Abstract
Purpose:
Retinyl esters are stored in retinosomes in retinal pigment epithelium (RPE) and serve as a substrate for RPE65 to generate 11-cis-retinol which is further oxidized and used to regenerate rhodopsin. Currently, RPE65 is the only known retinyl ester cleaving enzyme found in RPE. Several carboxylesterases from liver and intestine were shown to hydrolyze retinyl esters and to release vitamin A into the circulation. However, it is not known whether carboxylesterases are expressed in the RPE and contribute to retinoid metabolism in the eye. The aim of this study was to examine whether human carboxylesterase 1 (CES1) has retinyl ester hydrolyzing activity and is expressed in human RPE.
Methods:
The distribution of the carboxylesterase-1 (CES1) mRNA in human eye was analyzed by RT-PCR. Expression levels of CES1 protein in the RPE and retina were analyzed by western blotting.
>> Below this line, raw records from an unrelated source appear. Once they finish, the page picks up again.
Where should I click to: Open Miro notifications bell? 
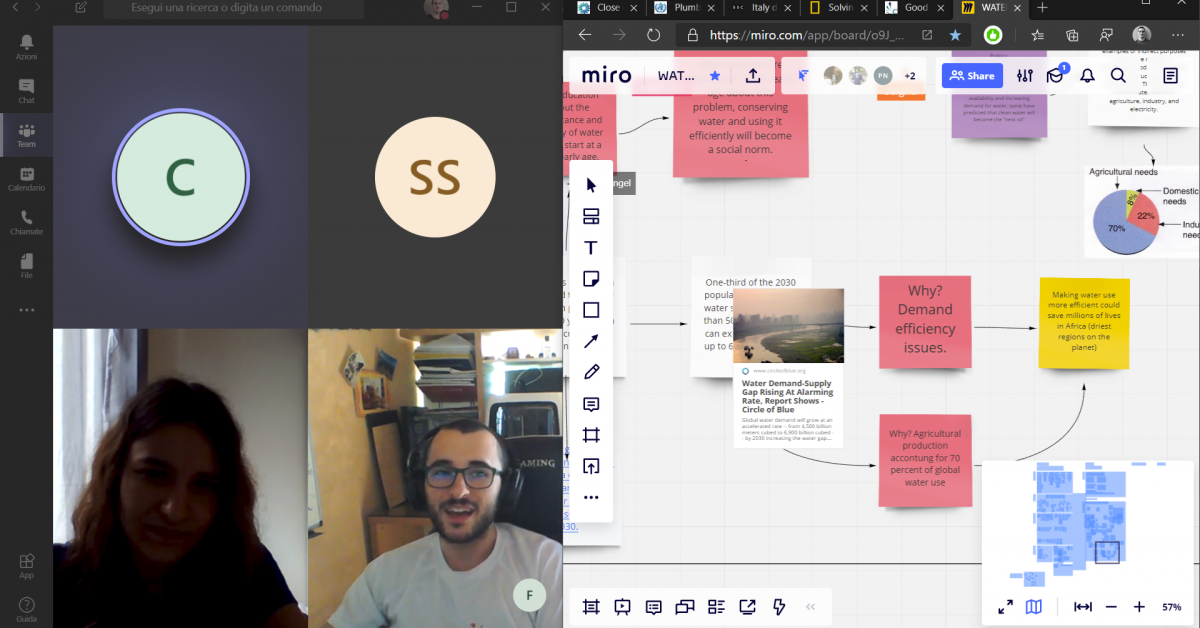tap(1087, 76)
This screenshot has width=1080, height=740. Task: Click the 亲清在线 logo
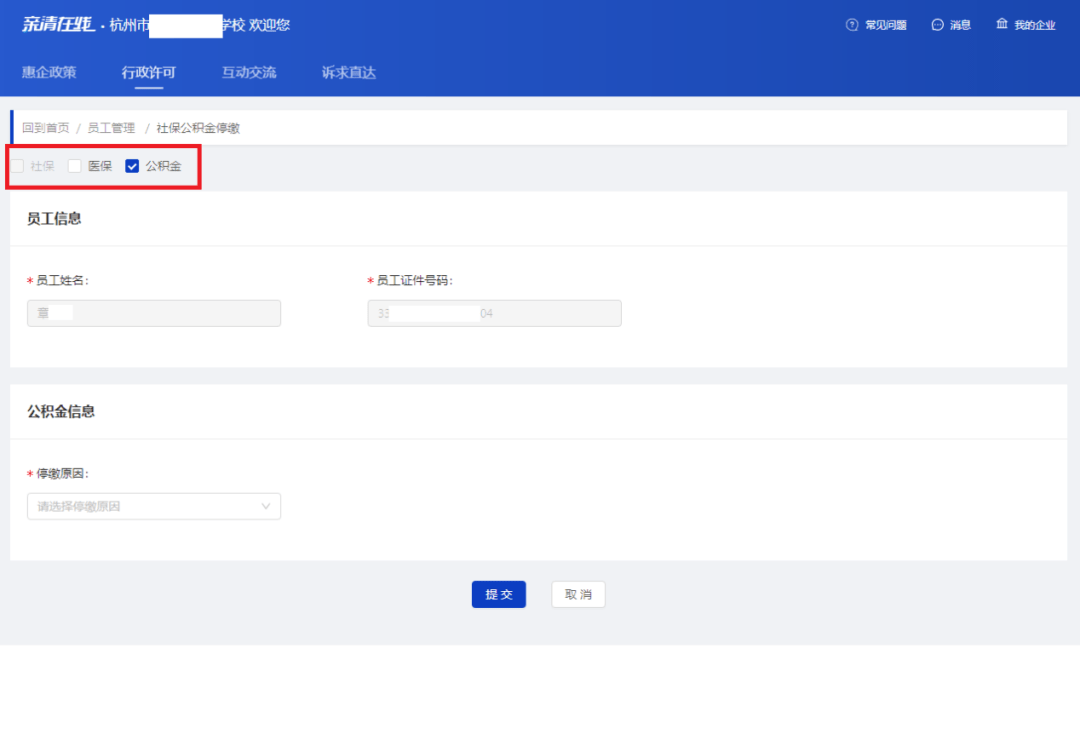tap(58, 25)
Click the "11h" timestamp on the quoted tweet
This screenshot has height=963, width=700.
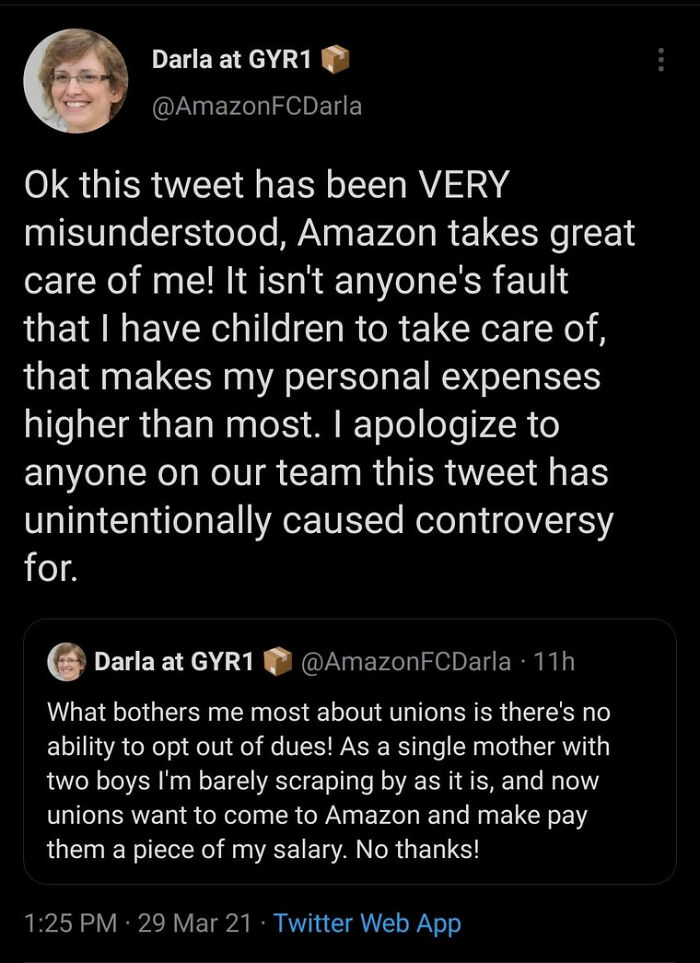coord(554,661)
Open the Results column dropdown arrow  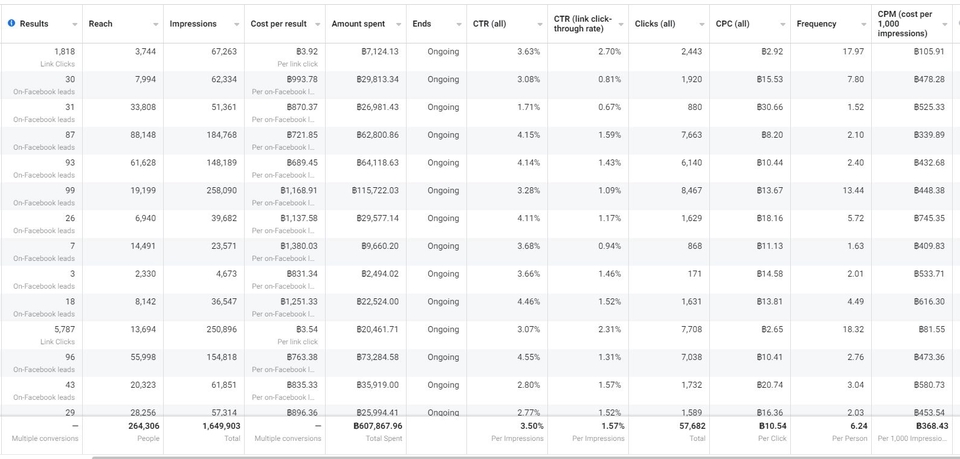click(74, 24)
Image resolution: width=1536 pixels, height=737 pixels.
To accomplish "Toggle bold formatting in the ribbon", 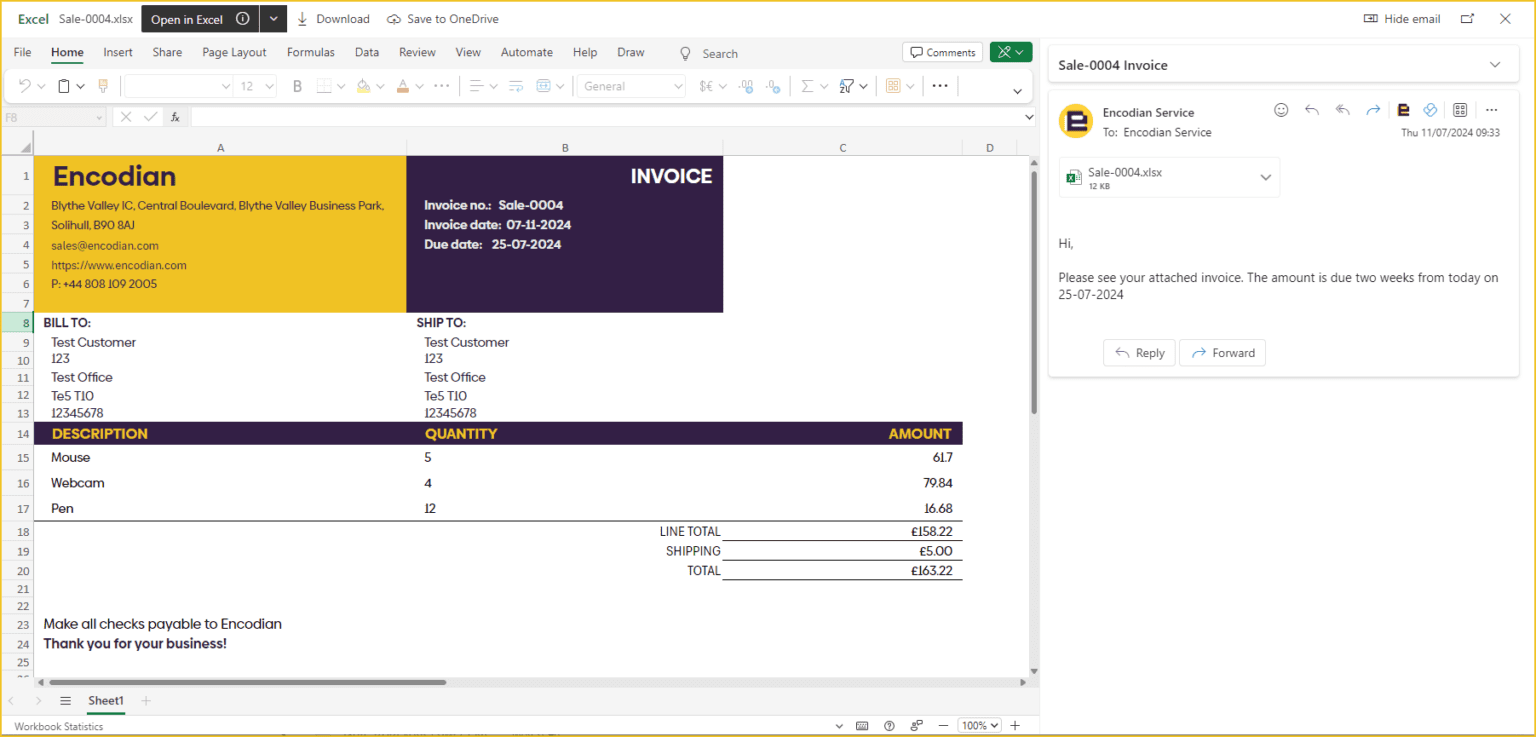I will click(296, 86).

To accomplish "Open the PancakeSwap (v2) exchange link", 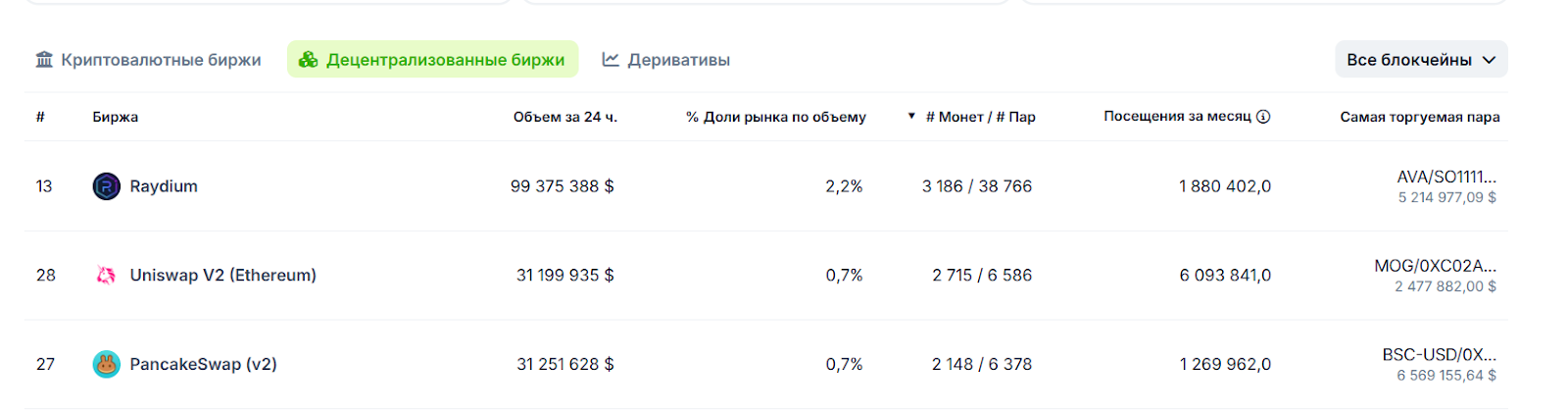I will pos(203,364).
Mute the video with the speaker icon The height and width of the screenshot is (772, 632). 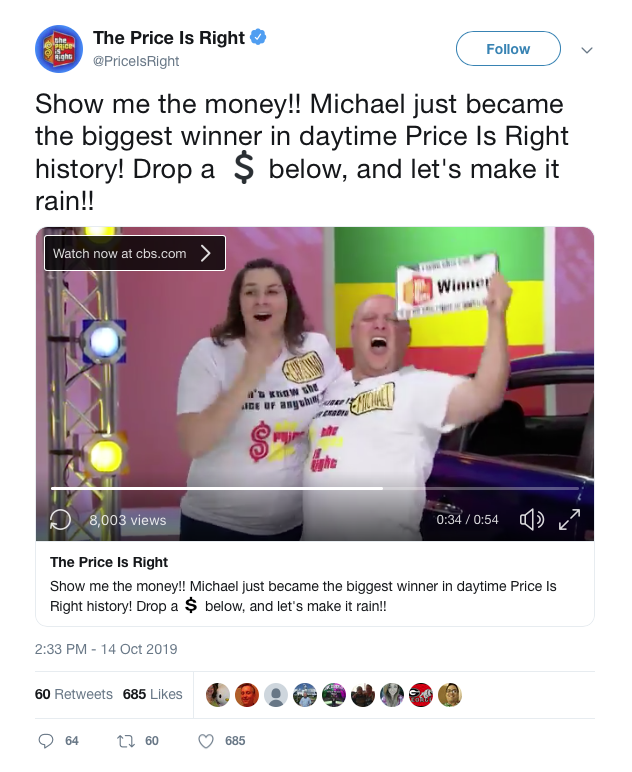tap(532, 519)
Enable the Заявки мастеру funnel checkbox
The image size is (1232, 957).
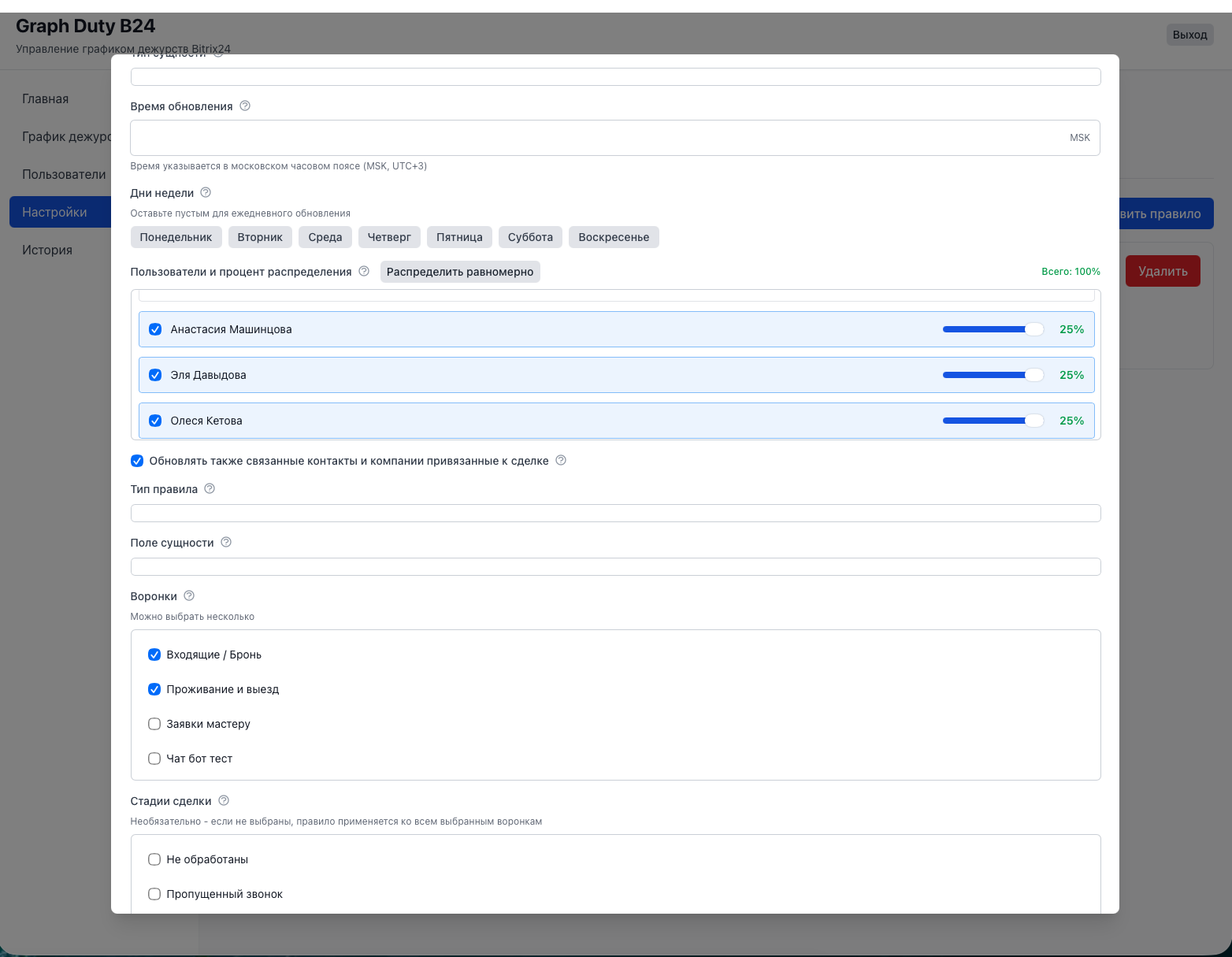[154, 724]
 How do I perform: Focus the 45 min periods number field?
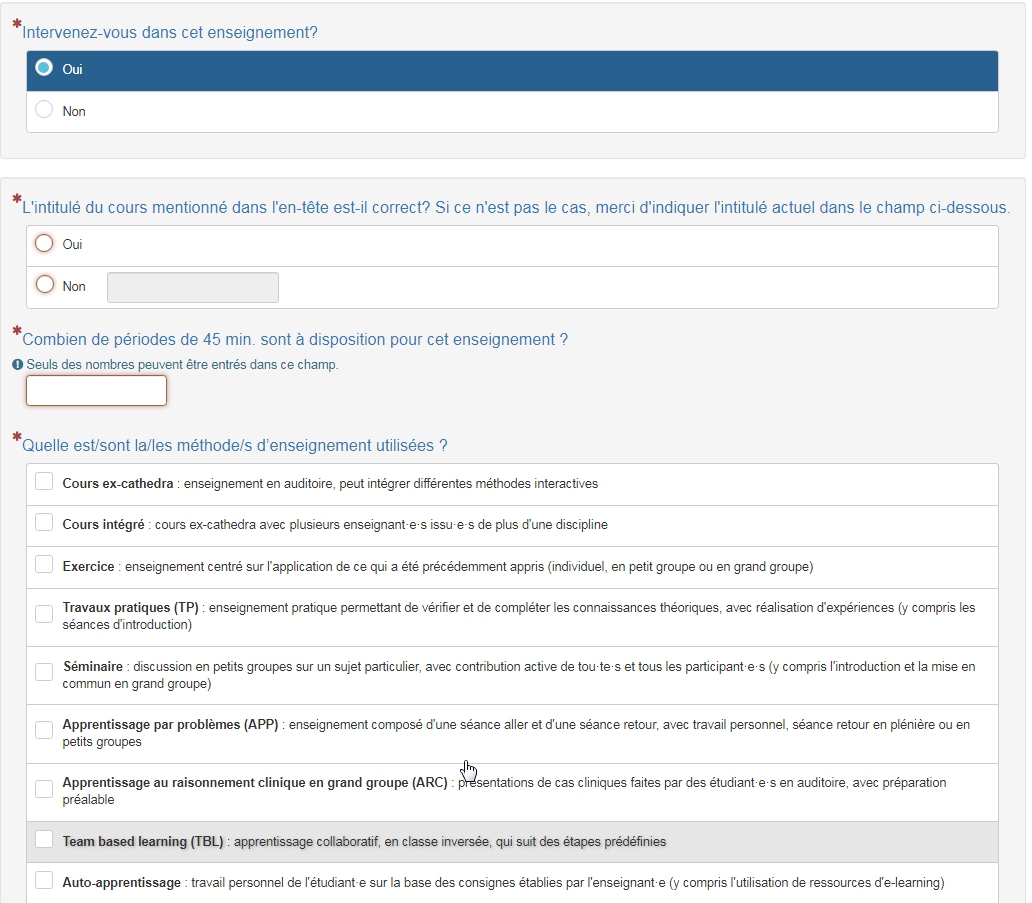coord(96,391)
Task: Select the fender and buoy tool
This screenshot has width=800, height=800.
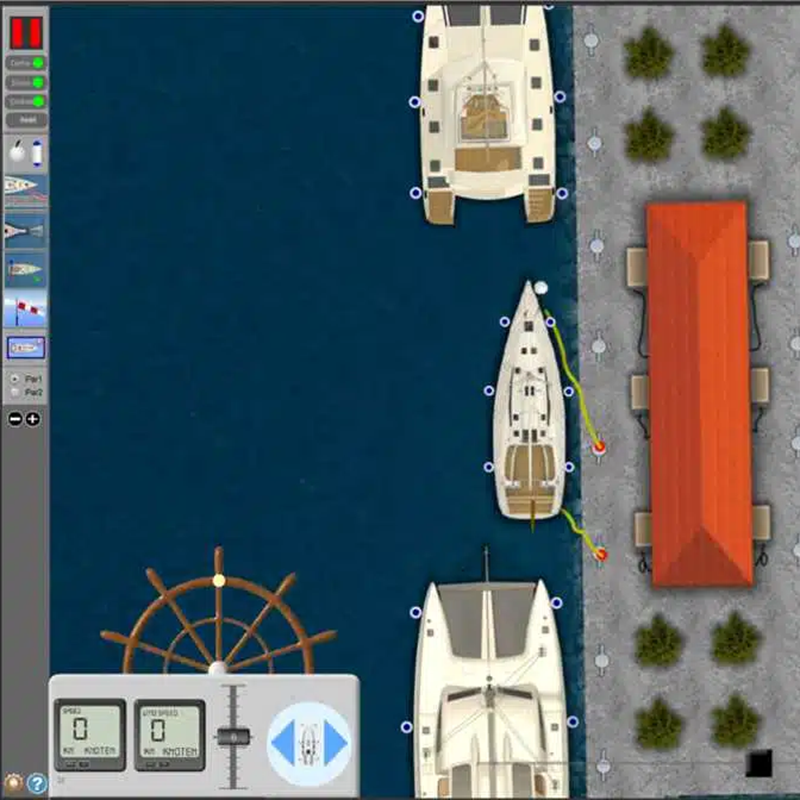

CES1 was cloned from human RPE cDNA by PCR. 293A cells expressing CES1 with an N-terminal His-tag by adenovirus vector were used in the study. CES1 was purified from 293A cells infected with adenovirus using Ni-NTA resin. Retinyl ester hydrolyzing activity was assayed by HPLC
Results:
The cloned human CES1 cDNA sequence contains 1704 bps (accession number NM_001025194 in GenBank). The CES1 mRNA was detected as a single transcript in the human RPE, retina and choroid. CES1 was purified to homogeneity from culture medium of 293A cells infected with adenoviral vector at MOI 100. Western blot analysis demonstrated that CES1 is abundantly expressed in human RPE/choroid and at significantly lower levels in the retina. Purified CES1 efficiently cleaved retinyl ester generating all-trans-retinol. Kinetic parameters (Vmax = 24.7±4.0 nmol/mg/h and Km = 2.2±0.6 mM) of CES1 were determined for retinyl palmitate substrate.
Conclusions:
Human CES1 showed significant activity towards retinyl palmitate suggesting that it is a retinyl ester hydrolase in the RPE. We hypothesize that CES1 may have a physiological role in mobilization of retinol from the RPE lipid droplets during vitamin A deficiency.